Personal details
- Born: Lady Isabella Rachel Stanhope 11 October 1966 Patrickswell, County Limerick, Ireland
- Spouse: Colin Campbell, 7th Earl Cawdor ​ ​(m. 1994)​
- Children: Lady Jean Campbell; James Chester Campbell, Viscount Emlyn; Lady Eleanor Campbell; Lady Beatrice Campbell;
- Parents: William Stanhope, 11th Earl of Harrington (father); Priscilla Margaret Cubitt (mother);
- Relatives: Stanhope (by birth); Clan Campbell of Cawdor (by marriage);
- Occupation: editor, stylist, interior decorator

= Isabella Campbell, Countess Cawdor =

British fashion editor

Isabella Campbell, Countess Cawdor (née Lady Isabella Rachel Stanhope; born 11 October 1966) is a British fashion editor, stylist, and interior decorator. She was a former fashion editor at British Vogue.

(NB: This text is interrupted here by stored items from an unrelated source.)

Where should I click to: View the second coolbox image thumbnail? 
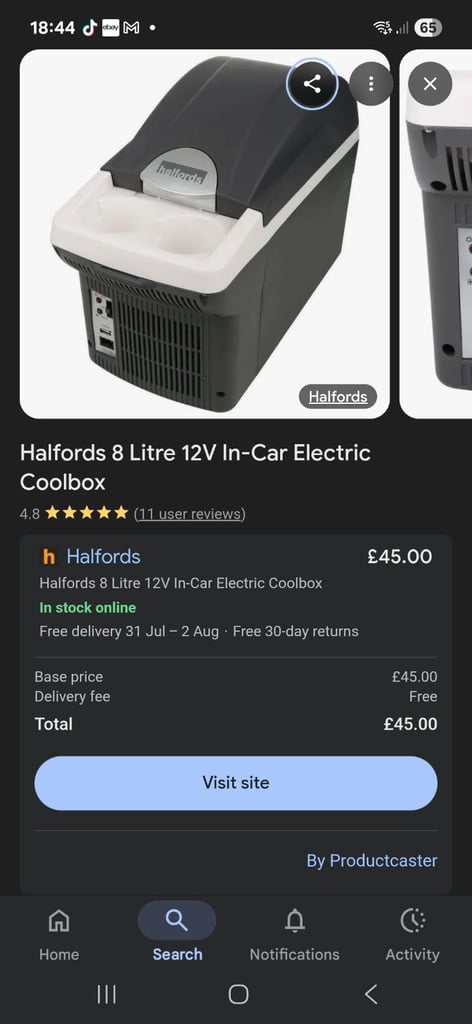tap(436, 234)
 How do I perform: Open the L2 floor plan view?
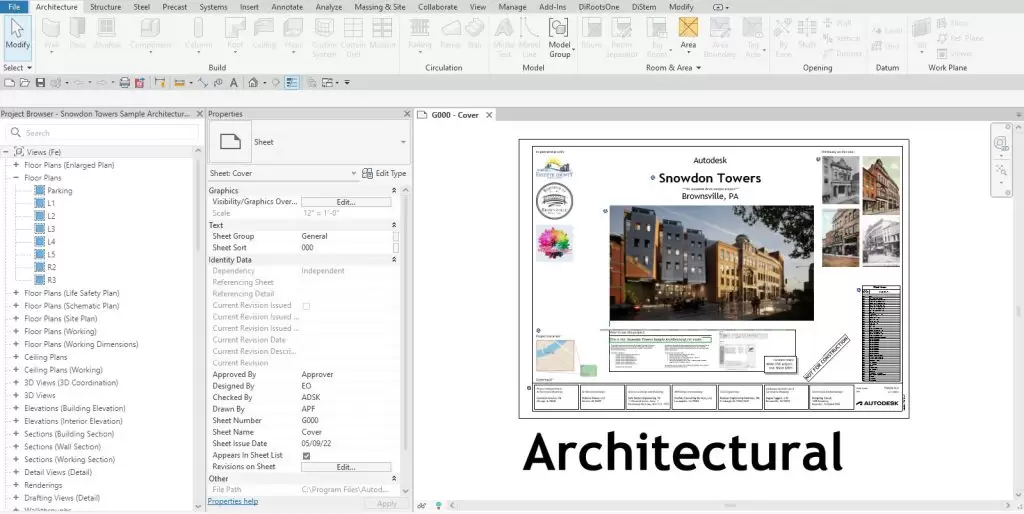pos(51,216)
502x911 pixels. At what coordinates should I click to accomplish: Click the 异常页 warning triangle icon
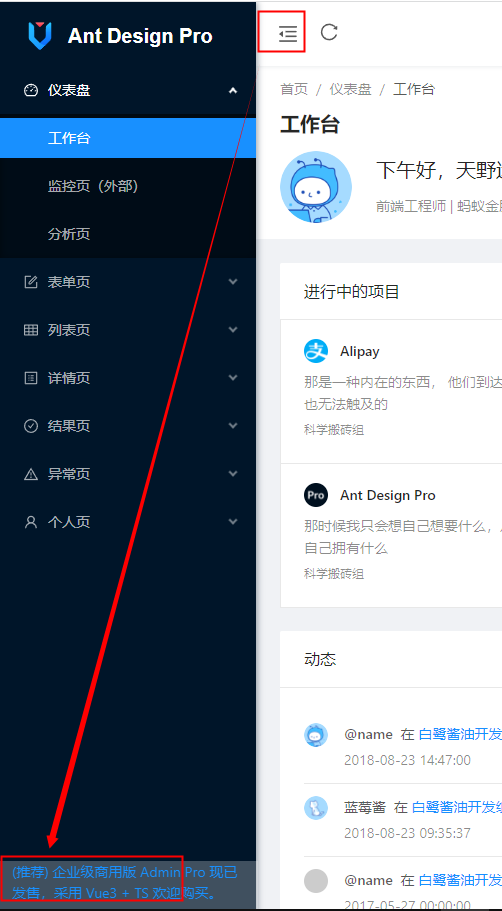coord(31,474)
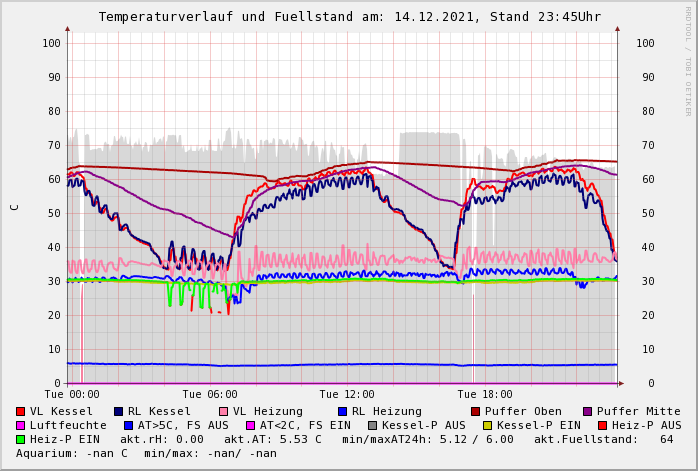Select the grey Kessel-P AUS swatch
Screen dimensions: 698x471
372,426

== Early life and family ==
Lady Isabella Stanhope was born in 1966 at the Greenmount estate in Patrickswell, County Limerick, Ireland, to William Stanhope, 11th Earl of Harrington and his third wife, Priscilla Margaret Cubitt. She grew up in Ballingarry, County Limerick.

== Career ==
Lady Isabella worked as a fashion editor for British Vogue. She also worked as a designer for Holland & Holland, partnering with Stella Tennant.

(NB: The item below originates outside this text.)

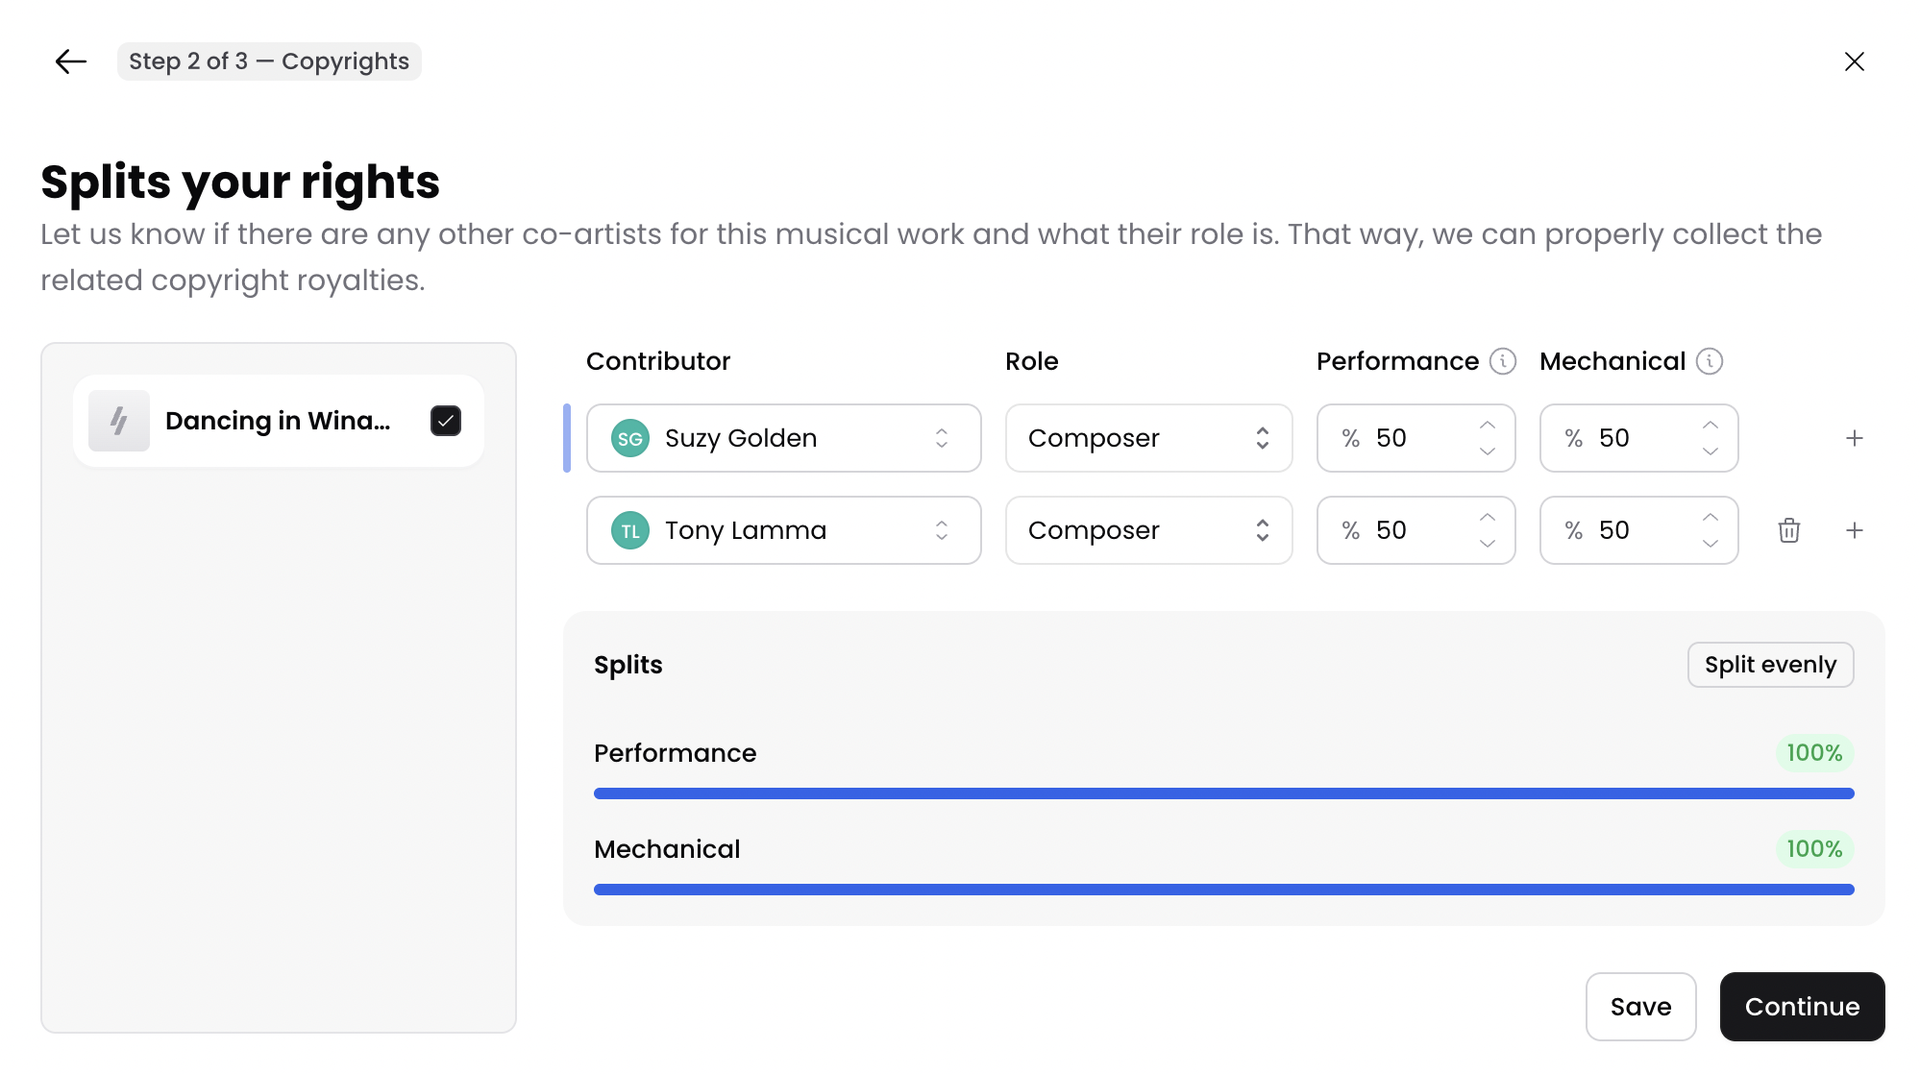Click the Performance splits progress bar
Viewport: 1920px width, 1074px height.
[1224, 793]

After her marriage, she worked in freelance projects with Bruce Weber, Mario Testino, and Annie Leibovitz. She also works as a landlord and property manager over the rental properties on the Cawdor family estate. She runs a location and production company from Cawdor, organising photo shoots for magazines, ordering props for photo shoots, and casting actors for films.

== Personal life ==
Lady Isabella married Colin Campbell, 7th Earl Cawdor on 21 October 1994 at St. Nicholas Church, Adare. They live in Cawdor Castle and have four children:
- Lady Jean Campbell (b. 1997)
- James Chester Campbell, Viscount Emlyn (b. 1998)
- Lady Eleanor Campbell (b. 2000)
- Lady Beatrice Campbell (b. 2004)

In 2007, Vogue considered Lady Cawdor and her husband to be among the best-dressed couples in the United Kingdom.